Adaptive translation is a feature of Translation API Advanced, which many translation management systems (TMS) and CAT tools integrate with to access Google’s translation models for their customers. Adding it as a feature to the API enhances the ease of use in integrating it into workflows. TMS and CAT tool developers need to update their plugins to incorporate the new feature so customers can take advantage of this advancement. 

Comments Elaine O’Curran, Senior AI Program Manager at Welocalize, “General content, and especially marketing and creative content, could do very well with adaptive models. Until the terminology adaptation improves in future releases, we don’t recommend adaptive translation for terminology-heavy projects, such as user guides or help articles, that have a high concentration of UI references and other client-specific terminology.”
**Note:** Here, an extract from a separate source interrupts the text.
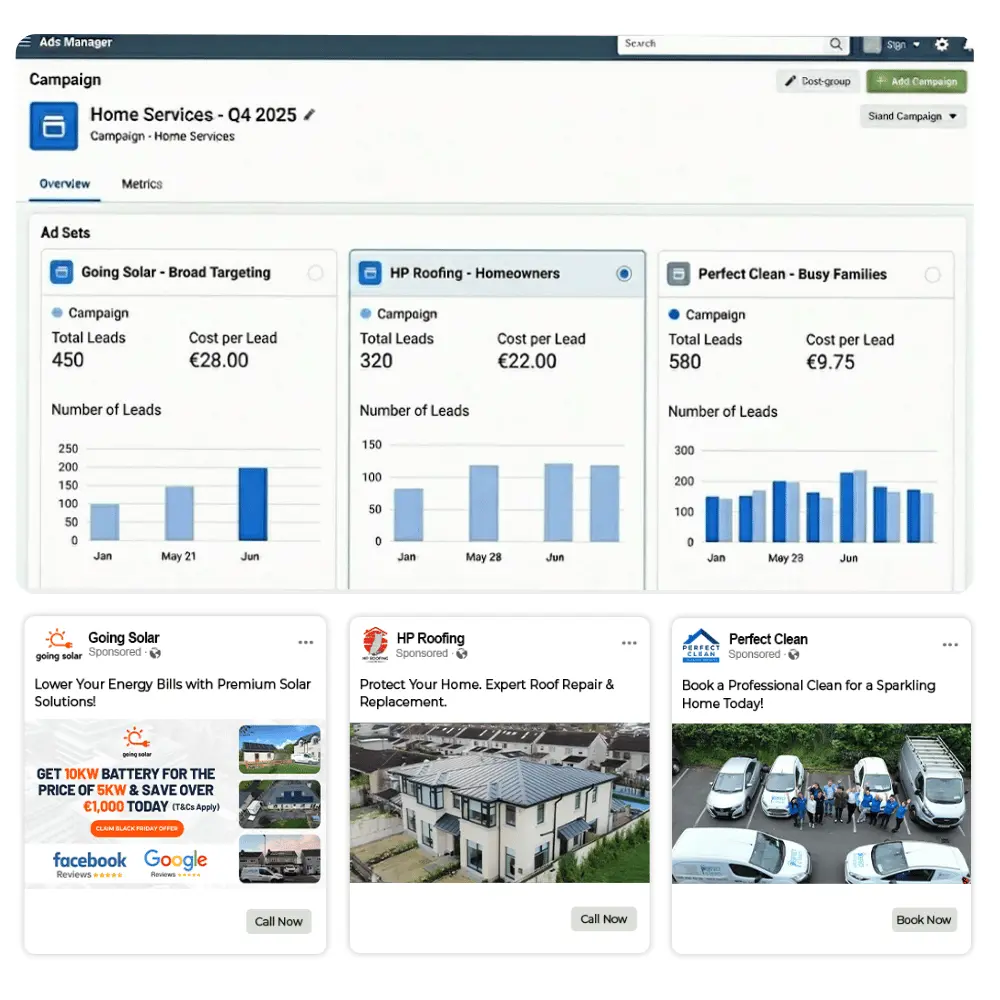Select the HP Roofing - Homeowners radio button
The image size is (1000, 1000).
tap(624, 274)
Adds O’Curran, “The maximum allowed data size for adaptive models is 30K sentences. This is a relatively small dataset for our traditional custom MT models. The original premise for the evaluation is that traditional MT doesn’t perform well with small datasets, and adaptive translation would be a good alternative. The results are so encouraging; however, adaptive translation may also replace traditional MT with large datasets. We plan to test this further with marketing content, for example.”

Continuously benchmarking and assessing the performance of leading and current MT solutions against LLM alternatives is crucial to help corporations stay ahead of the curve and reap the benefits of emerging GenAI solutions for their global content. This innovation will make high-performative and tuned MT more broadly available.